Né scandalizza troppo che sia il governo a decidere la data delle elezioni, non solo perché lo prescrive la Costituzione italiana, ma anche perché la facoltà di stabilirla nel momento più opportuno per l’esecutivo in carica, entro certi limiti temporali prefissati, naturalmente, è concessa nella maggioranza delle democrazie del mondo, compresi i Paesi più importanti e di antica tradizione.
La questione, perciò, non riguarda l’aspetto formale, procedural-giuridico, ma, per usare un termine di cui il gergo sessantottino abusava volentieri, è «essenzialmente politica».
L’irritazione del Quirinale, si spiega inoltre con l’atteggiamente del presidente del Consiglio che, da una parte, non smentisce l’intenzione di ripresentare la legge Pecorella, nonostante la bocciatura di Ciampi, senza correzioni che tengano conto del parere presidenziale.
Dall’altra, il Cavaliere arriva al punto, come ha fatto ieri sera, di minacciare lo spostamento della data delle elezioni in periodo quasi estivo, pur di allungare la legislatura fino al termine ultimo possibile. Una mossa di cui peraltro non si capisce la convenienza, vista la tradizionale avversione del centrodestra per un voto in periodo di vacanze scolastiche.

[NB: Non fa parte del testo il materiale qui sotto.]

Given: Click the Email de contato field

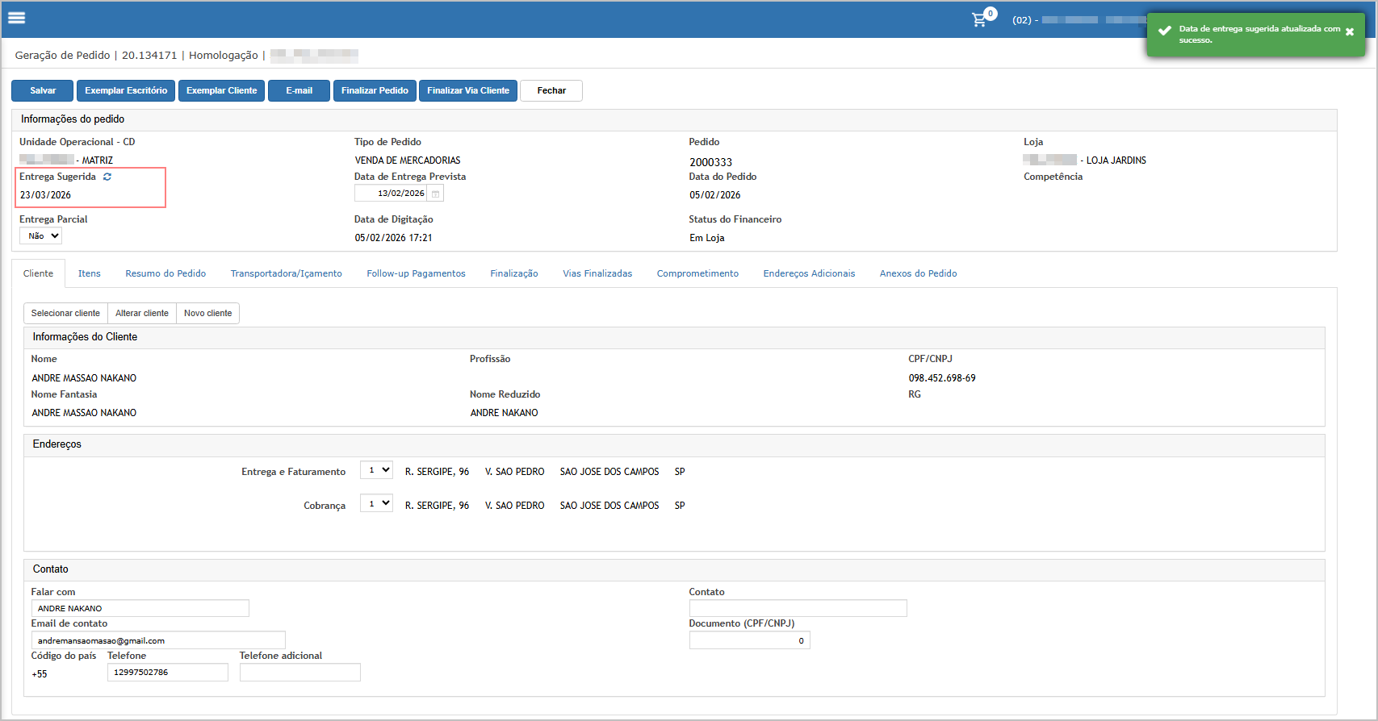Looking at the screenshot, I should pos(158,640).
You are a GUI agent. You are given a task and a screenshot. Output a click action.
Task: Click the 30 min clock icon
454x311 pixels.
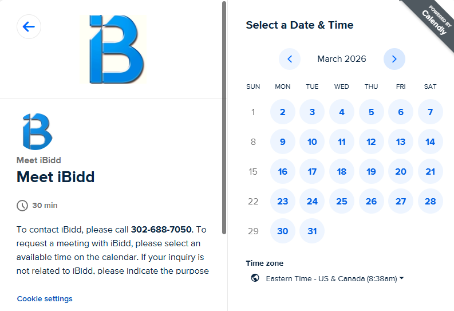tap(22, 206)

La convinzione di Berlusconi di poter ribaltare i sondaggi, che finora lo danno sconfitto, a suon di martellanti presenze televisive e di una campagna elettorale aggressiva sul caso Unipol è evidentemente così forte da comprendere la possibilità di uno scontro finale anche col Presidente della Repubblica.
Ipotesi certo pericolosa, perché porterebbe il livello della polemica, in campagna elettorale, fino al conflitto istituzionale. Un caso mai avvenuto nella storia della nostra Repubblica, prima, seconda o persino terza come qualcuno ha definito quella attuale.
Ma soprattutto perché potrebbe contraddire una regola che lo stesso presidente del Consiglio si è dato durante tutto il periodo di difficile sua convivenza con l’attuale inquilino del Quirinale: arrivare anche a forti tensioni con Ciampi, ma senza mai proclamare un aperto scontro.
Sia per non «regalare» all’opposizione la figura di gran lunga più popolare e universalmente stimata che la scena politica italiana oggi possa vantare. Sia per non ingaggiare una sfida che difficilmente lo vedrebbe vincitore, sia pure considerando la notevole autostima di cui certamente Berlusconi non difetta. La coerenza, neanche con se stessi, non è la virtù dei politici, ma spesso evita di doverti pentire due volte per un errore.